Lauter wird es und schneller. Würde man jeden Abend zu einer der vier Aufführungen von „Everything that Happened und would happen“ gehen, man sähe jeden Abend etwas, was man am Vortag übersehen hätte.

Das ist ganz großes Theater und bleibt doch verwirrend und sogar unbefriedigend. Das mag an den Textstellen aus Ouředníks Roman liegen, die Goebbels ausgesucht hat. Manches zeigt den Irrsinn des Krieges perfekt, anderes ist ziemlich banal. Vielleicht ist es aber genau das, was Heiner Goebbels vermitteln will, dass es keine Antworten gibt auf die Frage, was das vergangene Jahrhundert gewesen ist. Es gibt nur Chaos und Widersinn.

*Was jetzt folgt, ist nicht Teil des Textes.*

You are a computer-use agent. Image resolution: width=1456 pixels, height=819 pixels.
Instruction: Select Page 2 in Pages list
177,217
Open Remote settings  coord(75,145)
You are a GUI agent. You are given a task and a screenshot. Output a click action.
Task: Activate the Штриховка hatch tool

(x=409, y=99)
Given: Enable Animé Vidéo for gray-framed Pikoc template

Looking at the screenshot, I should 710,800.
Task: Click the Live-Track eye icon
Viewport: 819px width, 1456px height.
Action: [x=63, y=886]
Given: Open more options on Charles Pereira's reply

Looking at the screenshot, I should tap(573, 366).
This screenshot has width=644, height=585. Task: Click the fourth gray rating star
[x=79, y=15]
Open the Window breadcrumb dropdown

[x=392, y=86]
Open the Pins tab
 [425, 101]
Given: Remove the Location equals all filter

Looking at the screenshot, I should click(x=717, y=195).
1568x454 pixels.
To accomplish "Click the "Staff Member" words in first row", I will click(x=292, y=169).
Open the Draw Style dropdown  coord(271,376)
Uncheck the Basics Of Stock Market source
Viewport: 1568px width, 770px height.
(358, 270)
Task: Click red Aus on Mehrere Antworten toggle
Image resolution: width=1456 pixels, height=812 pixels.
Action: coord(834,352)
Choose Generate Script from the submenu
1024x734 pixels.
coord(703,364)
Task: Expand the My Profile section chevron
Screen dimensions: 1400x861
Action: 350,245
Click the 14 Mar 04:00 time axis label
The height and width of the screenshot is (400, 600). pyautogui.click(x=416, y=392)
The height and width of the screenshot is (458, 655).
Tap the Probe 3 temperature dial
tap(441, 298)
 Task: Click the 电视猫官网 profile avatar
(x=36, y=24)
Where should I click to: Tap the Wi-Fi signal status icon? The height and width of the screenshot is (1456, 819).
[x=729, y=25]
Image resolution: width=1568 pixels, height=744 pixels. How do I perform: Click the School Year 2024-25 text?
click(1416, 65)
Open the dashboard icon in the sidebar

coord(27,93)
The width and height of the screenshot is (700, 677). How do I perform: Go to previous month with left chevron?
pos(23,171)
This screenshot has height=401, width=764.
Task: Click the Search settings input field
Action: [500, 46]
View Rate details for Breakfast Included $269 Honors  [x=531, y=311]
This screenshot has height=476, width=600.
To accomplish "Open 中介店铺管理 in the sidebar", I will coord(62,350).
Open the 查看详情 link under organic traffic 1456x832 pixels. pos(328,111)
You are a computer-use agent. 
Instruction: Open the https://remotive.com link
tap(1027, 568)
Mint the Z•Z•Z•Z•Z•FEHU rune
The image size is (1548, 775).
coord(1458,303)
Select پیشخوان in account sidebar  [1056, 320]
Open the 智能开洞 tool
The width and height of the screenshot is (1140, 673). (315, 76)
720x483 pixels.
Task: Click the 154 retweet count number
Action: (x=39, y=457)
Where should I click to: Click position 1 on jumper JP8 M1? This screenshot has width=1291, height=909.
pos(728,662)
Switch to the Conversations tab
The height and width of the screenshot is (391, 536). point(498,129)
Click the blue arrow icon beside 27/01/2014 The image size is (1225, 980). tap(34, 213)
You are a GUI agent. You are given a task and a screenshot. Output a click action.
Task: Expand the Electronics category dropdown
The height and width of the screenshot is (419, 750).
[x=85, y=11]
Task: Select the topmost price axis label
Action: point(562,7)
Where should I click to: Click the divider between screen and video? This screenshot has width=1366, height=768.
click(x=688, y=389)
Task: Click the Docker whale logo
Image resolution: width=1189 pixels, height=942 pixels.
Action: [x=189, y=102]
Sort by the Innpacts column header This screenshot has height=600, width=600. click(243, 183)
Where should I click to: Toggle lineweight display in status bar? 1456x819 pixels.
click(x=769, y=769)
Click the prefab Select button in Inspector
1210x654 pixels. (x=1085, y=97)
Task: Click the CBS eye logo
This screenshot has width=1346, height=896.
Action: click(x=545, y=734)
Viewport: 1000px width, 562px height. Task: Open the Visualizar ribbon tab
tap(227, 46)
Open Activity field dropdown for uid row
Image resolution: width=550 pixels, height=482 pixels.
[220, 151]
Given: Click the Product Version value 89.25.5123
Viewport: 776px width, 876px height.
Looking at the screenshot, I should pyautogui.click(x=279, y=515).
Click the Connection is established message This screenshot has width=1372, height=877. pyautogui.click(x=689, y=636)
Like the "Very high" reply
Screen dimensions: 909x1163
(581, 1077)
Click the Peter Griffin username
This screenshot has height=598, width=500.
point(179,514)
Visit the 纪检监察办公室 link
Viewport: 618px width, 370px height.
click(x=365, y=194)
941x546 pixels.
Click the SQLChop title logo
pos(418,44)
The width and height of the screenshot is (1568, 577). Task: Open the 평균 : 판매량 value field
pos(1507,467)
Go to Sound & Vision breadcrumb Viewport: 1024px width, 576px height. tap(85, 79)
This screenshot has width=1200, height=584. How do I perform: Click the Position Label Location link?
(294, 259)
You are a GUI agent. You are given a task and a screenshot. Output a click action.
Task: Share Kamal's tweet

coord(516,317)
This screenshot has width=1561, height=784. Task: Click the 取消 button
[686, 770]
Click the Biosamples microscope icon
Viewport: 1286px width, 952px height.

Es kann furchtbar sein wie einige der Stellen aus Ouředníks Roman, aufwühlend,wie die Musik oder einfach nur betörend schön, wie manche der Bilder, die Heiner Goebbels in der Jahrhunderthalle geschaffen hat.

Éric Vuillards „Congo

„Congo“ mit Mit Daddy Moanda Kamono, Faustin Linyekula, Pasco Losanganya, Foto: Agathe Popeney/ Ruhrtriennale 2019, Künstlerische Leitung: Faustin Linyekula, Text: Eric Vuillard 

Auch in der Gebläsehalle in Duisburg wurden die Zuschauer belehrt. Faustin Linyekula, Studios Kakao und Éric Vuillard zeigten „Congo“. Vuillard klagt in seinem Text, vorgetragen von Daddy Moana Kamono, die Teilnehmer der Kongokonferenz an, die 1884/85 in Berlin stattfand und bei der Afrika aufgeteilt wurde. König Leopold erhielt den Kongo, praktisch als Privatbesitz, den er gnadenlos ausbeutete. Mindestens acht Millionen Kongolesen starben.

Daddy Moana Kamono zählt Teilnehmerstaaten und Teilnehmer auf – später werden auf den Körper Sängerin Pasco Losanganya mit weißer Farbe die Namen der Kolonialstaaten gepinselt werden.

Die Konferenz fand im Berliner Reichskanzlerpalais in der Wilhelmstraße 77 statt. Dort lebte und arbeitete auch Adolf Hitler, bevor er die repräsentativere Neue Staatskanzlei bezog. Unter dem Garten der Alten Reichskanzlei wurde ab 1943 der Führerbunker angelegt. Und flugs ist die Verbindung von kolonialer Ausbeutung und Hitlerfaschismus hergestellt. Das war das Niveau von „Congo“ und man sollte besser den Mantel des Schweigens über diese simple Aufführung ausbreiten.

Warum man nicht Luk Perceval eingeladen hatte, dessen stiller, leidender Macbeth, der 2011 auf der Ruhrtriennale zu sehen war, der immer noch als ganz großes Theater in Erinnerung bleibt, ist mir ein Rätsel. Denn er hat auch einen Kongoabend inszeniert. In Gent uraufgeführt, war sein Kongostück später in Köln zu sehen: „Black / the Sorrows of Belgium“. Inspiration ist da der Bericht eines der ersten Kongo-Reisenden. Der schwarze Amerikaner William Henry Sheppard fuhr 1890 als Missionar für die Presbyterianische Kirche von New York nach Afrika. An seiner Seite ein Weißer, allein wollte man den Schwarzen nicht reisen lassen. Später bezeichnete man ihn als Black Livingstone. Er schreibt von Ausbeutung und Rassismus, Frauenverachtung, Gewalt, Morden und Vergewaltigungen. Er ist entsetzt und dieses Entsetzen bringt Perceval in wuchtigen Bildern auf die Bühne. Da stehen die Schauspieler grell angeleuchtet auf einem Billardtisch. Von oben prasselt Wasser auf sie herab. Da klettern sie verzweifelt an Schnüren. Einen Ausweg gibt es nicht.

So etwas hätte man sich in einer der grandiosen Spielstätten der Ruhrtriennale gewünscht. Stattdessen: Belehrungen, Belehrungen, Belehrungen.